STUDY TEXT:
◆ ◆ ◆ ◆ ◆ ◆ ◆

But where did she come from? It turns out her mother was getting involved in surfers too, and that otter was captured. Over at the Monterey Bay aquarian, this original surfer-interfering otter was put for rehabilitation. See…it turned out she was pregnant.

The child of this family of crime turned to surfer violence on her own. This Otter Daughter is the one terrorizing the surfers, permanently harshing their vibe.

There is more to the story, I know. And I don’t know if this otter is a girl, but I like to think so because otter daughter is fun to say.

We delved into this story while I went through my treatment, and this is what I get to have as my partner and companion in hard times.

We can laugh, be kind and do silly things together. Cancer is not the only thing that’s happening. I have a wide world I’m still a part of and many adventures—even if they are only ones to read about—to enjoy while I’m going through this.

growing identity

Early on I heard the advice: “Don’t let the cancer become your identity.”

At the time I thought, How ridiculous! I have a million things that I regard as more important and interesting that this silly disease. Why would I make it my identity?

Some identities are thrust upon me. I did not choose this, but I have to carry it. And it’s an immersive experience. It seems every part of my body and mind, as well as major parts of my schedule are consumed with grappling with this hated disease.

It’s a long army crawl to get to the other parts of my identity.

Is there enough left to cover the scraps of my denuded self? What dignity can I scrape together in this time?

Writing is a big part of my identity. Writing and sharing it. The sharing gives the writing a different quality.

I thought of two different things to write and then hated both of them.

◆ ◆ ◆ ◆ ◆ ◆ ◆

Stored data entries:
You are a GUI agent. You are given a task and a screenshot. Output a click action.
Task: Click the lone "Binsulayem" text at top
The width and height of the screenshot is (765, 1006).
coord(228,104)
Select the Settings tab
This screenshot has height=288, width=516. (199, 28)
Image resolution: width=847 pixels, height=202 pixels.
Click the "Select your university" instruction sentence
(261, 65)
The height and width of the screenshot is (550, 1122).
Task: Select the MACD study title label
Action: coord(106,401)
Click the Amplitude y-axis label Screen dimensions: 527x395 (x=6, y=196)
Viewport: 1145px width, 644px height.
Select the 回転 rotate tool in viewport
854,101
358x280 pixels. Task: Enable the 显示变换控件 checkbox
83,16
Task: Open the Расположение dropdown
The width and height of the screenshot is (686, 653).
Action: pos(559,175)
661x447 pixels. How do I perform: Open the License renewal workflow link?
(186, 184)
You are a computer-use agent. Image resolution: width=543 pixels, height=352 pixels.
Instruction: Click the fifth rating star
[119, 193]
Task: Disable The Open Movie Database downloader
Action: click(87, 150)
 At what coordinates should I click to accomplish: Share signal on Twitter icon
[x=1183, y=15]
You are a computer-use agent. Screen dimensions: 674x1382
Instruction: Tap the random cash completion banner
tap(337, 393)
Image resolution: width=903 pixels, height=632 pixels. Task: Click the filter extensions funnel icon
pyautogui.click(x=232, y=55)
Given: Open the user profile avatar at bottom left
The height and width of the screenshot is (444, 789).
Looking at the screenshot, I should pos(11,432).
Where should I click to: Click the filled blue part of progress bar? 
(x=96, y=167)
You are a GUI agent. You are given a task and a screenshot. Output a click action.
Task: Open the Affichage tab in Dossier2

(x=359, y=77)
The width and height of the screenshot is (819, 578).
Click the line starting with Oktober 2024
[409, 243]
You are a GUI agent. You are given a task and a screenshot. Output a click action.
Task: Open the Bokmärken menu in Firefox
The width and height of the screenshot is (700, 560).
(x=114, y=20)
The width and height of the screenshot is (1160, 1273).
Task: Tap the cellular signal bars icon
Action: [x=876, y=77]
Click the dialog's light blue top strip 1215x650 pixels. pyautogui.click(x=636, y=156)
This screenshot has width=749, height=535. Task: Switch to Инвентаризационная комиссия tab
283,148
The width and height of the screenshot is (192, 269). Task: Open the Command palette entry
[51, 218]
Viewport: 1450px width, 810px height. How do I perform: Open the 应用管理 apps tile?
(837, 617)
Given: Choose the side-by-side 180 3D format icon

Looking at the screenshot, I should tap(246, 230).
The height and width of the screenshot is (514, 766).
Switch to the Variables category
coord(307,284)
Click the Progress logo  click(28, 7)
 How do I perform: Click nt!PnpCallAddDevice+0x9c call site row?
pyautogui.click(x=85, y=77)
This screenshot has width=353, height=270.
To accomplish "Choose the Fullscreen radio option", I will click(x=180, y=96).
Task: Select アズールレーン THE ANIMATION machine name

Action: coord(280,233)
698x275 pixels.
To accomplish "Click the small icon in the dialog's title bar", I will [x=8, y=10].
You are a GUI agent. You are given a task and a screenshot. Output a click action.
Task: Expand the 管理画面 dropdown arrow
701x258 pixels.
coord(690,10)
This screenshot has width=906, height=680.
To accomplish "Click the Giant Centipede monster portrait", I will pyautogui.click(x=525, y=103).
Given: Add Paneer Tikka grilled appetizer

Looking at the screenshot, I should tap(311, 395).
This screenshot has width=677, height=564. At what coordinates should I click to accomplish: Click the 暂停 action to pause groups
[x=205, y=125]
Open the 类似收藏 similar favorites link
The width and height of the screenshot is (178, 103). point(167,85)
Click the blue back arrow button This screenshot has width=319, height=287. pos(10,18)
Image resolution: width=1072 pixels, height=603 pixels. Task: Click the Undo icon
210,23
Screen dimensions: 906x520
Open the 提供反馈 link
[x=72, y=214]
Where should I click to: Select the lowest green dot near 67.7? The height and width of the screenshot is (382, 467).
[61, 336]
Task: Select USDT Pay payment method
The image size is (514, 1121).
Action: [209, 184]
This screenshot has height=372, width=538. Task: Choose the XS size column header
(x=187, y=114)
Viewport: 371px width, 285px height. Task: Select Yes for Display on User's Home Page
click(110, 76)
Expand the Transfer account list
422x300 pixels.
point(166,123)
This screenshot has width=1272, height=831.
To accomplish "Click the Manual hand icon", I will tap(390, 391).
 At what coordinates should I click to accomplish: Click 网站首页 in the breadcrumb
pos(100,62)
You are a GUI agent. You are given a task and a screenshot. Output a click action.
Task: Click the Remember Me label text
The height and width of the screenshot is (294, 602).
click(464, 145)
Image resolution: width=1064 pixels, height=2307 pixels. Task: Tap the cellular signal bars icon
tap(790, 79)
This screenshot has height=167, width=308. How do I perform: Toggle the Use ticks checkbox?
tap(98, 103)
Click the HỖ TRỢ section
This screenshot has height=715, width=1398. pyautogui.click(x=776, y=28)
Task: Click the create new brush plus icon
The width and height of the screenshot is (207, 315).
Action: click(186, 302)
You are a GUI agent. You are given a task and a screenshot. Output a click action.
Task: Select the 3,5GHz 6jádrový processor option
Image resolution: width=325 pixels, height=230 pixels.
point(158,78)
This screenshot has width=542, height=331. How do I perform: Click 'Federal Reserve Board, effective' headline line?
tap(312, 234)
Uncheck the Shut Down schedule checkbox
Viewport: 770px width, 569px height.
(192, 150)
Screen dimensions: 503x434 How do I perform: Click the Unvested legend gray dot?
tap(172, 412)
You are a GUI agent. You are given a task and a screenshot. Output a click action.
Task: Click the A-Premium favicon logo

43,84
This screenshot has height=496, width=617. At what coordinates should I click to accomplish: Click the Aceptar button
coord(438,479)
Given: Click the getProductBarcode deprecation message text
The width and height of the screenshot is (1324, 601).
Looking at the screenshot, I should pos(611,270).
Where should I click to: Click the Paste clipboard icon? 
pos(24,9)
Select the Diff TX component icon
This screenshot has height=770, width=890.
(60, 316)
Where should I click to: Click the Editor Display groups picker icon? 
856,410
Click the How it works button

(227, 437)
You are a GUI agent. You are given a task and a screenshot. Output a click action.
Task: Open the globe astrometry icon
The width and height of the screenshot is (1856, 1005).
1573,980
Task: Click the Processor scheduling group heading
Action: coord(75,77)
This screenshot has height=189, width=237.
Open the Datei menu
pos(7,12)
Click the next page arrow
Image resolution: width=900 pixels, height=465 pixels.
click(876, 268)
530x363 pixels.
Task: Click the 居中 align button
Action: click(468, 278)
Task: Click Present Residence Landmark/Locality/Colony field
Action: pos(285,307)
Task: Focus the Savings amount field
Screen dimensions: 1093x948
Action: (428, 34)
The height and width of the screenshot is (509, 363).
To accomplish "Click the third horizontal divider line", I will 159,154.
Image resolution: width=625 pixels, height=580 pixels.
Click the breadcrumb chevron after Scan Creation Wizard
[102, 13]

◆ ◆ ◆ ◆ ◆ ◆ ◆

TASK REQUIREMENTS: According to the passage on cancer and identity, what advice did the writer hear early on?

SOLUTION FOR THIS TASK: Don't let the cancer become your identity.